(Data entries)
_ _ _ _

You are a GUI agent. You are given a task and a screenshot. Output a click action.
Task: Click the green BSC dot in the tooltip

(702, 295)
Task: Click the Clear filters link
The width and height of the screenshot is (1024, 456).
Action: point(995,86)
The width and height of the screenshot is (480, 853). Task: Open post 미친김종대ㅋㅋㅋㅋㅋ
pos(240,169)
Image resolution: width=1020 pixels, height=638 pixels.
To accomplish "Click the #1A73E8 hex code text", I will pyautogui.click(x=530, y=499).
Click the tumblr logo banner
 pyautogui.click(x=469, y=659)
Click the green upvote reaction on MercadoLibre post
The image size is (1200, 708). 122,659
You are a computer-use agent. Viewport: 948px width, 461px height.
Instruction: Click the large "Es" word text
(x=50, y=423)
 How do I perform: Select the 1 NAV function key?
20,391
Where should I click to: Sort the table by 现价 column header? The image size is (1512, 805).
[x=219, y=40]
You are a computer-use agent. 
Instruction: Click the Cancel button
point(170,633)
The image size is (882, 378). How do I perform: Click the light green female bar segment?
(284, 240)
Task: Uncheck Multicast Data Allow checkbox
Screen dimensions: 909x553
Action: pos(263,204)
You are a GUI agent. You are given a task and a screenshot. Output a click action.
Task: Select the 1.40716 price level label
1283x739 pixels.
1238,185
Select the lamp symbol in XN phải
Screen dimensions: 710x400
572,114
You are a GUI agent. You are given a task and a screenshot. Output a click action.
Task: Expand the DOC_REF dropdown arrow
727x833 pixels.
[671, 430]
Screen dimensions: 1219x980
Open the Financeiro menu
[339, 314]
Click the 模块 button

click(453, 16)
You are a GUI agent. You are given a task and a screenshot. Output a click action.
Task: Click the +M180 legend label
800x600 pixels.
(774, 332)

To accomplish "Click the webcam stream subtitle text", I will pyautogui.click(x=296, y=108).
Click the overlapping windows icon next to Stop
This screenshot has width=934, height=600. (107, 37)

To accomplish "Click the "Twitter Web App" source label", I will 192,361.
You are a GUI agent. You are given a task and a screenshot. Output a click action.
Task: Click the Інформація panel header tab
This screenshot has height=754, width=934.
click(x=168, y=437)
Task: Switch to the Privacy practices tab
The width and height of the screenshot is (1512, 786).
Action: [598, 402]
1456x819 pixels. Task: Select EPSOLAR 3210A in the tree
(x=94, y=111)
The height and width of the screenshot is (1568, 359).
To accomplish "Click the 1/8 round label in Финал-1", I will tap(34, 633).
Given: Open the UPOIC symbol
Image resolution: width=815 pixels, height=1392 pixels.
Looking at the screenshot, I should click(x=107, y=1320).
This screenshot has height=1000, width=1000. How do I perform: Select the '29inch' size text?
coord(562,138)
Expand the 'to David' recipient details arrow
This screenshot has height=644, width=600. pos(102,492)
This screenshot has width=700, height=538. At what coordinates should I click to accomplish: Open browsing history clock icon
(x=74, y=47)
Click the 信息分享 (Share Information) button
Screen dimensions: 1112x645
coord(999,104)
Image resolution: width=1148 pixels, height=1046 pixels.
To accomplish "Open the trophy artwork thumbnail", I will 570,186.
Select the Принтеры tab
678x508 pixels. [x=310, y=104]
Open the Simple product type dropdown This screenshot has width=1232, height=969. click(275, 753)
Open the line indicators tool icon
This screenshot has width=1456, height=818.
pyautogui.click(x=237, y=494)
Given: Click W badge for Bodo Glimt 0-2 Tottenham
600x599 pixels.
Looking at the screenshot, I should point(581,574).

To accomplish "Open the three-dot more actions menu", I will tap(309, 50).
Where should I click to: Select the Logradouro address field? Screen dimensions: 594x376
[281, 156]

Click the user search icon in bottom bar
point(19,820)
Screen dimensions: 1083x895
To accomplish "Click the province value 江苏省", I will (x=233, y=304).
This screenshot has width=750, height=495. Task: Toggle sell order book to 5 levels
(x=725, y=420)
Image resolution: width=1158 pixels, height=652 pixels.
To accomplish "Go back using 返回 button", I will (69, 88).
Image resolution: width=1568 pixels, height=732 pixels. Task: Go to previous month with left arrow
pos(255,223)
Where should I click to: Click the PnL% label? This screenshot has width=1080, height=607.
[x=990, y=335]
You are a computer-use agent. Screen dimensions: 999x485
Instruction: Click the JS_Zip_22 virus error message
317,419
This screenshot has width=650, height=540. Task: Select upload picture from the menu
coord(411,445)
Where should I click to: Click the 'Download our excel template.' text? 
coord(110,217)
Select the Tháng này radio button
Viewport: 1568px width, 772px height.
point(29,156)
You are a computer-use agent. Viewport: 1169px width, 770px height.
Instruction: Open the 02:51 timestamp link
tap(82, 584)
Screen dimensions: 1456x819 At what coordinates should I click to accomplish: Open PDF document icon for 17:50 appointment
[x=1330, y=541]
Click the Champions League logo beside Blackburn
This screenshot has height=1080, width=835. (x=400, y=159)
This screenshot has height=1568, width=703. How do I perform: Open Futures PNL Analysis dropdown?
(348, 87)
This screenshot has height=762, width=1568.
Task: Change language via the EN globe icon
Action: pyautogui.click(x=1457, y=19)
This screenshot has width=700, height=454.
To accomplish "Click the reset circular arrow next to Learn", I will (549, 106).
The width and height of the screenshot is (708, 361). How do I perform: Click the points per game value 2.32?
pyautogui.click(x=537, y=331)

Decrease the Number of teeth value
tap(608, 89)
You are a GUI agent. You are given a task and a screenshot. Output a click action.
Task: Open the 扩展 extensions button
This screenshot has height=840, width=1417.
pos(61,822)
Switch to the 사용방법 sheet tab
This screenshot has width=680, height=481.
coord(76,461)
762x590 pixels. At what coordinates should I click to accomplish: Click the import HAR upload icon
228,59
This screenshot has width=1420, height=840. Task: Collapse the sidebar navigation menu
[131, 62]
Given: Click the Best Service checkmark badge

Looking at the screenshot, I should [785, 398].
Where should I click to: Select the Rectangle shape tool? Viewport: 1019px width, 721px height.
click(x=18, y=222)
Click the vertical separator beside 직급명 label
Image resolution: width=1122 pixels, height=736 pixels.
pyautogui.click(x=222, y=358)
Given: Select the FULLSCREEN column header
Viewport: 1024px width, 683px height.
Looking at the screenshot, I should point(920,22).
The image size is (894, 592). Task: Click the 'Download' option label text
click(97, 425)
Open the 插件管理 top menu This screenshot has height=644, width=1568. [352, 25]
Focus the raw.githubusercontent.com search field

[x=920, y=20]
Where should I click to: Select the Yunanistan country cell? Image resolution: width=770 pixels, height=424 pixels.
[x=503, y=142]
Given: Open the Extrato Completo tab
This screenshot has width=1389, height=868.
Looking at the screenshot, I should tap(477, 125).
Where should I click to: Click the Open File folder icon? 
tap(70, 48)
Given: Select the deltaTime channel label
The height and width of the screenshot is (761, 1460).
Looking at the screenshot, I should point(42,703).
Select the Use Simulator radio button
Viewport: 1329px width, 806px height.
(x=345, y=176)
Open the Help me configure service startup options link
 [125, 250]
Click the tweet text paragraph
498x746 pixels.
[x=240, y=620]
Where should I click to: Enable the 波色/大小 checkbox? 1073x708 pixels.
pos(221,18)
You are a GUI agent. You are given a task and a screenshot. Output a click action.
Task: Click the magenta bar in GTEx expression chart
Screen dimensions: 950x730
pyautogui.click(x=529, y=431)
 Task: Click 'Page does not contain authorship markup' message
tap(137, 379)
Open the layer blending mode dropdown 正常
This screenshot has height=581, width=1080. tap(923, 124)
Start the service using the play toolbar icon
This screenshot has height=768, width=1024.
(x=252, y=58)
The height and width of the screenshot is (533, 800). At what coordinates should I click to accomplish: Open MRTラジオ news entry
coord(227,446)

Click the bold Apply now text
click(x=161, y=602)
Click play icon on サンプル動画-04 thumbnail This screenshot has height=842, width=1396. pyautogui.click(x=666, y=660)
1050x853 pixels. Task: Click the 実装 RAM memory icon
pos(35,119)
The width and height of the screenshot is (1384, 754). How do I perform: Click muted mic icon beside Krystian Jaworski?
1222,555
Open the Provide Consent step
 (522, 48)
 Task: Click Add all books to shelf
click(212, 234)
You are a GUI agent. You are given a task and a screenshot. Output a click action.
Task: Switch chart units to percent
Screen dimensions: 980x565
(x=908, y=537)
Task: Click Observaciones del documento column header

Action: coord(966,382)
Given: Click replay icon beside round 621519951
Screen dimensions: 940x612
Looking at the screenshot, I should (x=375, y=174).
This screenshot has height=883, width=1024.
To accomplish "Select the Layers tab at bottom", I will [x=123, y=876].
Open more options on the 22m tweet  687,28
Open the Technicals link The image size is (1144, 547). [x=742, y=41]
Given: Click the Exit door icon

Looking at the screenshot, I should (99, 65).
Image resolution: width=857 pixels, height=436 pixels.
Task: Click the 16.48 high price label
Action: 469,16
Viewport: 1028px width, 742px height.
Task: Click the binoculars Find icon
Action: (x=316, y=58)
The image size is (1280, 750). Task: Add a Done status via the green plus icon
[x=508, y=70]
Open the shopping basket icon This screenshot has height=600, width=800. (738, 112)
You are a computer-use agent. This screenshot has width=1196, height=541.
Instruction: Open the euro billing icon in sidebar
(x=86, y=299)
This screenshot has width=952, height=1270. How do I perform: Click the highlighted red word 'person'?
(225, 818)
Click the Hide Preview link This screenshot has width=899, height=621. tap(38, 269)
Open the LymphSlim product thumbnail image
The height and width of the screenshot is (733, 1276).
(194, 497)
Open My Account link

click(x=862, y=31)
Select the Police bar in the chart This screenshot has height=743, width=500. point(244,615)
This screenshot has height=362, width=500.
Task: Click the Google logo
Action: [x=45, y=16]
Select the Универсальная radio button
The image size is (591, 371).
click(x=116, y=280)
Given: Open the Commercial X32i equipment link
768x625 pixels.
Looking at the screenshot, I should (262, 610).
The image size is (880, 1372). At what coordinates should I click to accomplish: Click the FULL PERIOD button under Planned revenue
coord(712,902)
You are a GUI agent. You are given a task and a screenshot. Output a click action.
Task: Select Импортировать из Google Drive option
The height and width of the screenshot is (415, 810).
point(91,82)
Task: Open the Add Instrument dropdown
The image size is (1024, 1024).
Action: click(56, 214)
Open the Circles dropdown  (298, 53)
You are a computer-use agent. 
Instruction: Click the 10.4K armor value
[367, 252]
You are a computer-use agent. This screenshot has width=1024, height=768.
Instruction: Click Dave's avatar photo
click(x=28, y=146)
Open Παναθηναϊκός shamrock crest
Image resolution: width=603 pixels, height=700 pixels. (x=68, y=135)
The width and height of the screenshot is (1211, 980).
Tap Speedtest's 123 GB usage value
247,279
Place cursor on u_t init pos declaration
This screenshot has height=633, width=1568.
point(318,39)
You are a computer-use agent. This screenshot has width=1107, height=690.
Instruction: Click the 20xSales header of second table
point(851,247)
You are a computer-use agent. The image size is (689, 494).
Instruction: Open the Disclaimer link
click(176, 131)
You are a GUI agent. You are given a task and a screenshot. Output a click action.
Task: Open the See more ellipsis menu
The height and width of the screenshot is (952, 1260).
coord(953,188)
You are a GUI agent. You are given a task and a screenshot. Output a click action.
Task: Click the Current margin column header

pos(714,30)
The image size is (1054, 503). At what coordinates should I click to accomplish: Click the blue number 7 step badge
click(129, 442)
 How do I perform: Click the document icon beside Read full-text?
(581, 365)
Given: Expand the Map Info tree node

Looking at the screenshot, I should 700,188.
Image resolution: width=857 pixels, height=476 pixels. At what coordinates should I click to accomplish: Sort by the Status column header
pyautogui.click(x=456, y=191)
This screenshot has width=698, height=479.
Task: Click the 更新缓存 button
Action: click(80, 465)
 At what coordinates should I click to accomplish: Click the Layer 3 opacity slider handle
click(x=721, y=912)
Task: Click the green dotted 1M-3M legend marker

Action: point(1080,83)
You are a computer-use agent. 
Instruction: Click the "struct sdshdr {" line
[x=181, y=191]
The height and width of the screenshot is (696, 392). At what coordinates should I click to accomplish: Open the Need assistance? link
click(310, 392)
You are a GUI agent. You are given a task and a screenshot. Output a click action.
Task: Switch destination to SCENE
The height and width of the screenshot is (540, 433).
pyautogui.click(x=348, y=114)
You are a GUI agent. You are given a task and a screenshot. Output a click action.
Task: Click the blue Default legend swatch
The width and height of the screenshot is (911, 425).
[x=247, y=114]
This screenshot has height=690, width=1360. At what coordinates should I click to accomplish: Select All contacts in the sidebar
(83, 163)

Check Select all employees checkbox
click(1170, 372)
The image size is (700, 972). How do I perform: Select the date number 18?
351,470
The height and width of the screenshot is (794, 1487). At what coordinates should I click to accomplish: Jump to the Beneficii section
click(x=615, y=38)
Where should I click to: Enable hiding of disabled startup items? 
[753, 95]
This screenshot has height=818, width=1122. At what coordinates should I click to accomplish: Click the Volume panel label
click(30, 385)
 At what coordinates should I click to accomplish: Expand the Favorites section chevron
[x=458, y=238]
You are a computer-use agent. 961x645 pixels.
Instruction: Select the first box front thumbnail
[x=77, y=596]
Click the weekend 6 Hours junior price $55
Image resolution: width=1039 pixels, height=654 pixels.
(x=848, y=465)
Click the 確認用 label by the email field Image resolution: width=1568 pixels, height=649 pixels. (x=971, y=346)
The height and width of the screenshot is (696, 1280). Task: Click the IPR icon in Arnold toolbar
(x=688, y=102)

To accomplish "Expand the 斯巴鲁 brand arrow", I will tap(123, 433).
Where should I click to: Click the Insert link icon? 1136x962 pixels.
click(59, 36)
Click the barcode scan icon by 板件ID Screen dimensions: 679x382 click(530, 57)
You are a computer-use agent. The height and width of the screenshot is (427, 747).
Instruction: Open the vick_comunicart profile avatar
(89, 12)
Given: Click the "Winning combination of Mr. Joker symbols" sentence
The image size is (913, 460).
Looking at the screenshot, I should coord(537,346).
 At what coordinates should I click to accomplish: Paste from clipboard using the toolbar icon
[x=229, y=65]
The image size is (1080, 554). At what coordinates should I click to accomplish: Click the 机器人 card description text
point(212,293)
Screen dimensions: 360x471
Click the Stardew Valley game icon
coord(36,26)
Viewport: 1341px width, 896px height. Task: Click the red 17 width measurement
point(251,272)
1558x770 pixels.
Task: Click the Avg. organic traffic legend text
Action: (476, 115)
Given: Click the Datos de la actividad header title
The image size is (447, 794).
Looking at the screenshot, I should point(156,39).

_ _ _ _

Pick out all lines from the data above in which the word "more" appears.

### SOLUTION BELOW
To accomplish "Open the three-dot more actions menu", I will tap(309, 50).
Open more options on the 22m tweet  687,28
Task: Open the See more ellipsis menu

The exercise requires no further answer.